start Data lines

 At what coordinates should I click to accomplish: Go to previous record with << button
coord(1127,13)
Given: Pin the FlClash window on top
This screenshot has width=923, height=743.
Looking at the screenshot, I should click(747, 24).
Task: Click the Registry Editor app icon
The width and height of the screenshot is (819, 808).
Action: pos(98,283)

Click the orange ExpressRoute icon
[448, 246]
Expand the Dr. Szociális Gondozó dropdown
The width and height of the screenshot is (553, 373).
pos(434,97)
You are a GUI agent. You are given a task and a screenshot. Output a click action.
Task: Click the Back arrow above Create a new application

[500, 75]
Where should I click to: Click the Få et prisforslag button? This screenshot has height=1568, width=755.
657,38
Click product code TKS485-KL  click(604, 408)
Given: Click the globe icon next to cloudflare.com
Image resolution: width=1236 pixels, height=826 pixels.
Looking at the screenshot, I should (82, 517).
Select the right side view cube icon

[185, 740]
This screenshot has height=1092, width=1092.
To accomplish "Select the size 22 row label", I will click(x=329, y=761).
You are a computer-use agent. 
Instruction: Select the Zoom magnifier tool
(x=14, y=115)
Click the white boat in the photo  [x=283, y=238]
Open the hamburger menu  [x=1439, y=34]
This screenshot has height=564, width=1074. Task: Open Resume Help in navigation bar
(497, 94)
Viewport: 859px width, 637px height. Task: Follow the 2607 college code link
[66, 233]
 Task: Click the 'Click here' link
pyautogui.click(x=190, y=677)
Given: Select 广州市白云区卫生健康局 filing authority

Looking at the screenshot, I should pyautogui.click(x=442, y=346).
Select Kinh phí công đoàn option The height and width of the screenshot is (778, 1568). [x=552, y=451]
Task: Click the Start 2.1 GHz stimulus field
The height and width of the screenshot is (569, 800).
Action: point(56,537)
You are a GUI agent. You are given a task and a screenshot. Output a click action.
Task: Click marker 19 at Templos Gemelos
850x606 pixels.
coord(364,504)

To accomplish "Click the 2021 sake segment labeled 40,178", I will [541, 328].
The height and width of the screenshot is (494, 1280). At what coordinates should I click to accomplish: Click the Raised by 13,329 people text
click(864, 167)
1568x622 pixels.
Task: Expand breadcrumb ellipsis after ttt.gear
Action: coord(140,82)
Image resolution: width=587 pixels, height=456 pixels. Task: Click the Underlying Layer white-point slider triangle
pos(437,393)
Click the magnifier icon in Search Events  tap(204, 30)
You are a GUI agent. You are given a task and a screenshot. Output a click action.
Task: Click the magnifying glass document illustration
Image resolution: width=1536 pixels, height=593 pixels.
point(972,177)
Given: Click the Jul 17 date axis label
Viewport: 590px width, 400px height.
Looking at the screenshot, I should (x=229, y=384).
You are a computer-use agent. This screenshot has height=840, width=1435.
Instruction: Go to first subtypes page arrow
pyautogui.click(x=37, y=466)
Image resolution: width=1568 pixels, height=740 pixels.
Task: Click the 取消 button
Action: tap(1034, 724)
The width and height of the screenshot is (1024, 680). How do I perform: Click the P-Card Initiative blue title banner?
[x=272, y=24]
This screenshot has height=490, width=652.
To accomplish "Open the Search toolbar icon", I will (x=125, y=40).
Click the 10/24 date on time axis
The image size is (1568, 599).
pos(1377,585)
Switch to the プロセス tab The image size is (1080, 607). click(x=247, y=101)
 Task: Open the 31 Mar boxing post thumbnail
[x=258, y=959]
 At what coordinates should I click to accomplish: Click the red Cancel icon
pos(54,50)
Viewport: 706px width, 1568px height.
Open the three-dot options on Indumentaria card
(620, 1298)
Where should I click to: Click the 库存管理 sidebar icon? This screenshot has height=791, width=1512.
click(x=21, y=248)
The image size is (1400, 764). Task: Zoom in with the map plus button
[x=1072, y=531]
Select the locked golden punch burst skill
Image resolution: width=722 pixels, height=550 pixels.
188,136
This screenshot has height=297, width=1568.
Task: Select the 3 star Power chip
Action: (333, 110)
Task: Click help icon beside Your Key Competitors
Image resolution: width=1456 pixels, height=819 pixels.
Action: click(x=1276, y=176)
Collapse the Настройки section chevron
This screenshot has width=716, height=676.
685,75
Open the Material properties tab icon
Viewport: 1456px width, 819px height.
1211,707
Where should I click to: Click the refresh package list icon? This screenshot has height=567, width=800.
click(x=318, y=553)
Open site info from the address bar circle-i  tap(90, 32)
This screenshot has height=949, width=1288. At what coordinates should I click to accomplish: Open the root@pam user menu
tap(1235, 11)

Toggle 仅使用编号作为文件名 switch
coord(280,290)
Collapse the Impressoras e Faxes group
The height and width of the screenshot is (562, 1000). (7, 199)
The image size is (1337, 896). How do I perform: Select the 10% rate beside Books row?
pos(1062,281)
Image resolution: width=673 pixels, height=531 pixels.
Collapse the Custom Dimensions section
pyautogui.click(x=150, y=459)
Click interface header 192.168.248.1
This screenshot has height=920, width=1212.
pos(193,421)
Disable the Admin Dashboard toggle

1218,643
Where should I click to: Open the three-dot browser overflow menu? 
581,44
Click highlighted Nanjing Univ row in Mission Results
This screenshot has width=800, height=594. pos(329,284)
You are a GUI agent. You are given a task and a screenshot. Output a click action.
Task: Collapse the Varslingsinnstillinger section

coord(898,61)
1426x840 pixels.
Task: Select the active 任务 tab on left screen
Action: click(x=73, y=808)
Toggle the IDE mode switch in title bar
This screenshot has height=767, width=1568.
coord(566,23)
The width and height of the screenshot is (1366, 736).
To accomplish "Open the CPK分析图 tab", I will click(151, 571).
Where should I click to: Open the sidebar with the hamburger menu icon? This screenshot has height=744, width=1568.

end Data lines

• Problem statement: Rewrite all of the lines above, replacing "hamburger menu" with "navigation menu" and leaving everything else unchanged.

• Final result:
 At what coordinates should I click to accomplish: Go to previous record with << button
coord(1127,13)
Given: Pin the FlClash window on top
This screenshot has width=923, height=743.
Looking at the screenshot, I should click(747, 24).
Task: Click the Registry Editor app icon
The width and height of the screenshot is (819, 808).
Action: pos(98,283)

Click the orange ExpressRoute icon
[448, 246]
Expand the Dr. Szociális Gondozó dropdown
The width and height of the screenshot is (553, 373).
pos(434,97)
You are a GUI agent. You are given a task and a screenshot. Output a click action.
Task: Click the Back arrow above Create a new application

[500, 75]
Where should I click to: Click the Få et prisforslag button? This screenshot has height=1568, width=755.
657,38
Click product code TKS485-KL  click(604, 408)
Given: Click the globe icon next to cloudflare.com
Image resolution: width=1236 pixels, height=826 pixels.
Looking at the screenshot, I should (82, 517).
Select the right side view cube icon

[185, 740]
This screenshot has height=1092, width=1092.
To accomplish "Select the size 22 row label", I will click(x=329, y=761).
You are a computer-use agent. 
Instruction: Select the Zoom magnifier tool
(x=14, y=115)
Click the white boat in the photo  [x=283, y=238]
Open the navigation menu  [x=1439, y=34]
This screenshot has height=564, width=1074. Task: Open Resume Help in navigation bar
(497, 94)
Viewport: 859px width, 637px height. Task: Follow the 2607 college code link
[66, 233]
 Task: Click the 'Click here' link
pyautogui.click(x=190, y=677)
Given: Select 广州市白云区卫生健康局 filing authority

Looking at the screenshot, I should pyautogui.click(x=442, y=346).
Select Kinh phí công đoàn option The height and width of the screenshot is (778, 1568). [x=552, y=451]
Task: Click the Start 2.1 GHz stimulus field
The height and width of the screenshot is (569, 800).
Action: point(56,537)
You are a GUI agent. You are given a task and a screenshot. Output a click action.
Task: Click marker 19 at Templos Gemelos
850x606 pixels.
coord(364,504)

To accomplish "Click the 2021 sake segment labeled 40,178", I will [541, 328].
The height and width of the screenshot is (494, 1280). At what coordinates should I click to accomplish: Click the Raised by 13,329 people text
click(864, 167)
1568x622 pixels.
Task: Expand breadcrumb ellipsis after ttt.gear
Action: coord(140,82)
Image resolution: width=587 pixels, height=456 pixels. Task: Click the Underlying Layer white-point slider triangle
pos(437,393)
Click the magnifier icon in Search Events  tap(204, 30)
You are a GUI agent. You are given a task and a screenshot. Output a click action.
Task: Click the magnifying glass document illustration
Image resolution: width=1536 pixels, height=593 pixels.
point(972,177)
Given: Click the Jul 17 date axis label
Viewport: 590px width, 400px height.
Looking at the screenshot, I should (x=229, y=384).
You are a computer-use agent. This screenshot has height=840, width=1435.
Instruction: Go to first subtypes page arrow
pyautogui.click(x=37, y=466)
Image resolution: width=1568 pixels, height=740 pixels.
Task: Click the 取消 button
Action: tap(1034, 724)
The width and height of the screenshot is (1024, 680). How do I perform: Click the P-Card Initiative blue title banner?
[x=272, y=24]
This screenshot has height=490, width=652.
To accomplish "Open the Search toolbar icon", I will (x=125, y=40).
Click the 10/24 date on time axis
The image size is (1568, 599).
pos(1377,585)
Switch to the プロセス tab The image size is (1080, 607). click(x=247, y=101)
 Task: Open the 31 Mar boxing post thumbnail
[x=258, y=959]
 At what coordinates should I click to accomplish: Click the red Cancel icon
pos(54,50)
Viewport: 706px width, 1568px height.
Open the three-dot options on Indumentaria card
(620, 1298)
Where should I click to: Click the 库存管理 sidebar icon? This screenshot has height=791, width=1512.
click(x=21, y=248)
The image size is (1400, 764). Task: Zoom in with the map plus button
[x=1072, y=531]
Select the locked golden punch burst skill
Image resolution: width=722 pixels, height=550 pixels.
188,136
This screenshot has height=297, width=1568.
Task: Select the 3 star Power chip
Action: (333, 110)
Task: Click help icon beside Your Key Competitors
Image resolution: width=1456 pixels, height=819 pixels.
Action: click(x=1276, y=176)
Collapse the Настройки section chevron
This screenshot has width=716, height=676.
685,75
Open the Material properties tab icon
Viewport: 1456px width, 819px height.
1211,707
Where should I click to: Click the refresh package list icon? This screenshot has height=567, width=800.
click(x=318, y=553)
Open site info from the address bar circle-i  tap(90, 32)
This screenshot has height=949, width=1288. At what coordinates should I click to accomplish: Open the root@pam user menu
tap(1235, 11)

Toggle 仅使用编号作为文件名 switch
coord(280,290)
Collapse the Impressoras e Faxes group
The height and width of the screenshot is (562, 1000). (7, 199)
The image size is (1337, 896). How do I perform: Select the 10% rate beside Books row?
pos(1062,281)
Image resolution: width=673 pixels, height=531 pixels.
Collapse the Custom Dimensions section
pyautogui.click(x=150, y=459)
Click interface header 192.168.248.1
This screenshot has height=920, width=1212.
pos(193,421)
Disable the Admin Dashboard toggle

1218,643
Where should I click to: Open the three-dot browser overflow menu? 
581,44
Click highlighted Nanjing Univ row in Mission Results
This screenshot has width=800, height=594. pos(329,284)
You are a GUI agent. You are given a task and a screenshot. Output a click action.
Task: Collapse the Varslingsinnstillinger section

coord(898,61)
1426x840 pixels.
Task: Select the active 任务 tab on left screen
Action: click(x=73, y=808)
Toggle the IDE mode switch in title bar
This screenshot has height=767, width=1568.
coord(566,23)
The width and height of the screenshot is (1366, 736).
To accomplish "Open the CPK分析图 tab", I will click(151, 571).
Where should I click to: Open the sidebar with the navigation menu icon? This screenshot has height=744, width=1568.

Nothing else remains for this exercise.